So what are we trying to do for PF_USER_WORKER? Prevent them from wasting a VMA
with an unused shadow stack? Or set PF_USER_WORKER's aside from the logic that
is about more than protecting the individual thread in the process?

> 
> > First of all,
> > disabling it from shstk_alloc_thread_stack() seems weird. It just handles
> > allocating shadow stacks.
> 
> I agree in advance with any other change.
> 
> > Lastly, it doesn't seem there is any way to clone from IO uring today,
> 
> Not sure I understand... create_io_thread() ?

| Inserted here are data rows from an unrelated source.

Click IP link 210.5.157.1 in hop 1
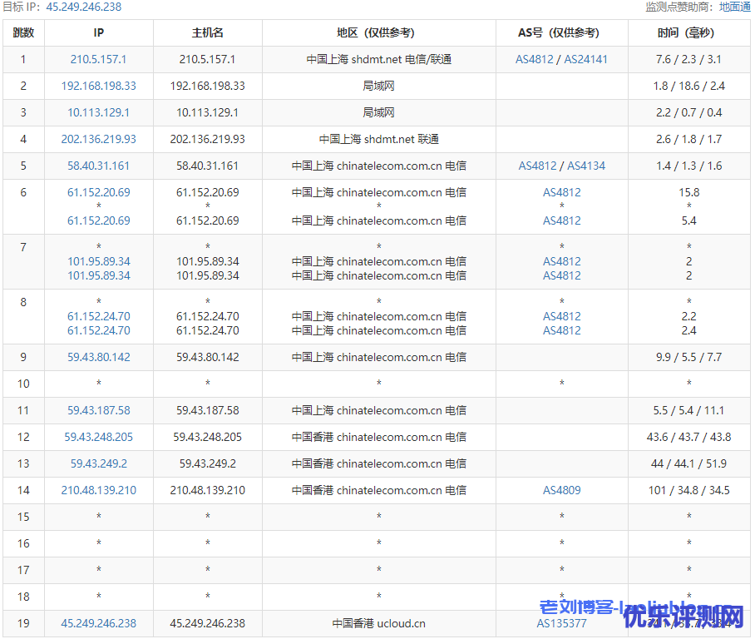pyautogui.click(x=99, y=60)
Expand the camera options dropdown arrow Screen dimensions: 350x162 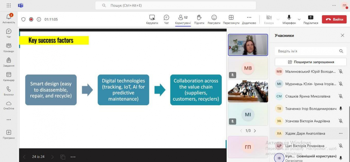(278, 19)
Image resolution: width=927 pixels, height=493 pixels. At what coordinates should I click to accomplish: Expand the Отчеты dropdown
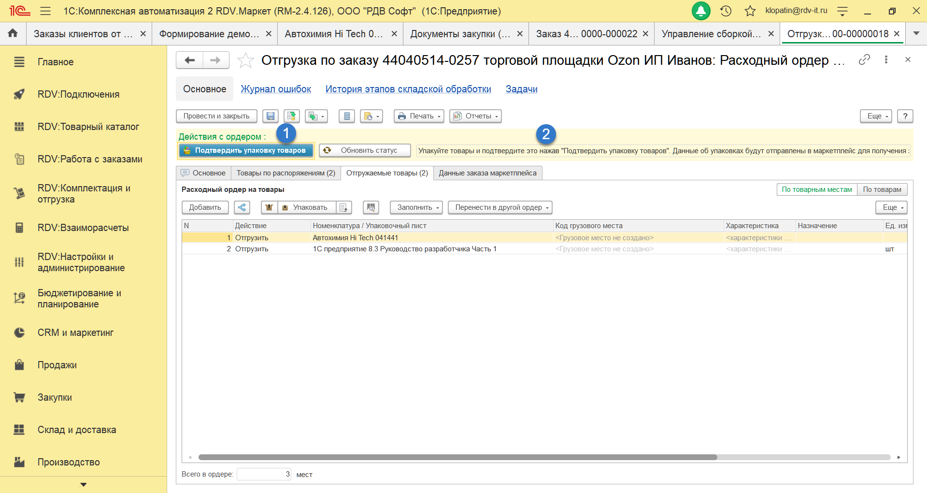[x=475, y=116]
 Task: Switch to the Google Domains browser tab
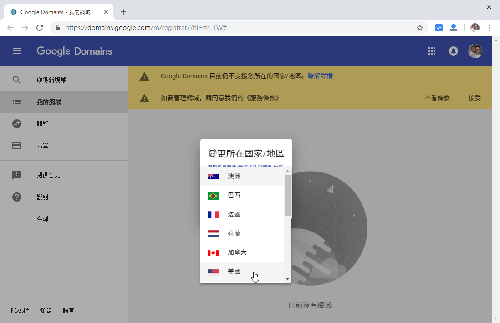(55, 12)
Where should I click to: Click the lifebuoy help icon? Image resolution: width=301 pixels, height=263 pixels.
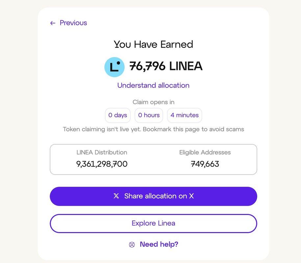tap(132, 245)
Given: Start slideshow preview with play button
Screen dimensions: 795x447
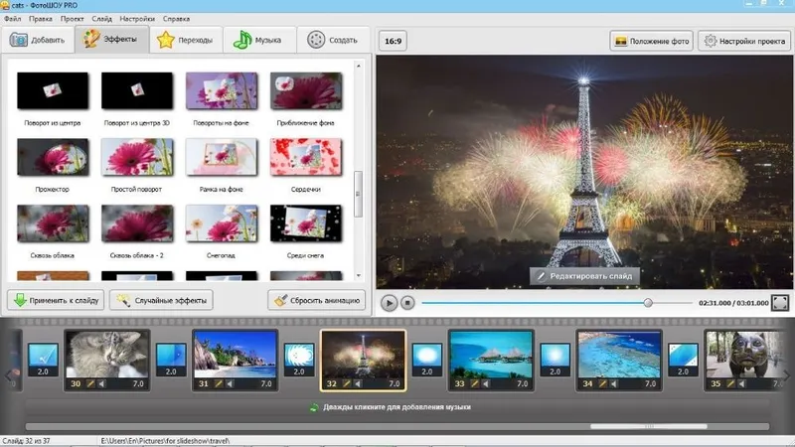Looking at the screenshot, I should [x=389, y=303].
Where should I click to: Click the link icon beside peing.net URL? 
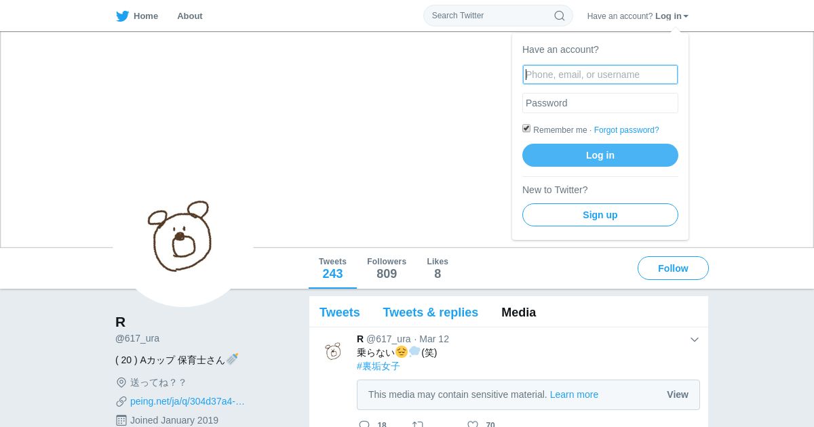click(121, 401)
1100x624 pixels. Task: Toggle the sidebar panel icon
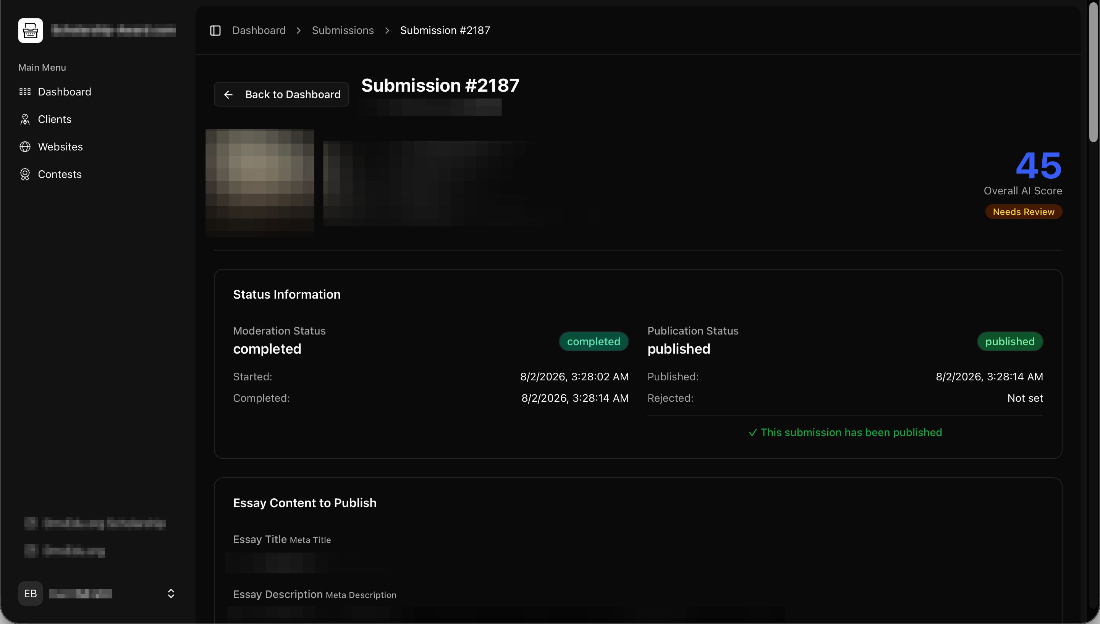(215, 30)
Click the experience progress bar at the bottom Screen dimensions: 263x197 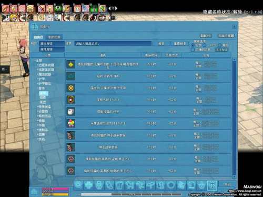[131, 194]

There was some discussion in the past about adding a clone, but the comment was
more about whether it fit the concepts in involved.

https://lwn.net/Articles/908268/

> 
> > How about just adding the 'minimal' condition to:
> >  	if (clone_flags & CLONE_VFORK) {
> >  		shstk->base = 0;
> >  		shstk->size = 0;
> >  		return 0;
> >  	}
> > ...then update all the comments where vfork is called out as the only case
> > that
> > does this?
> 
> but create_io_thread() and vhost_task_create() do not use CLONE_VFORK?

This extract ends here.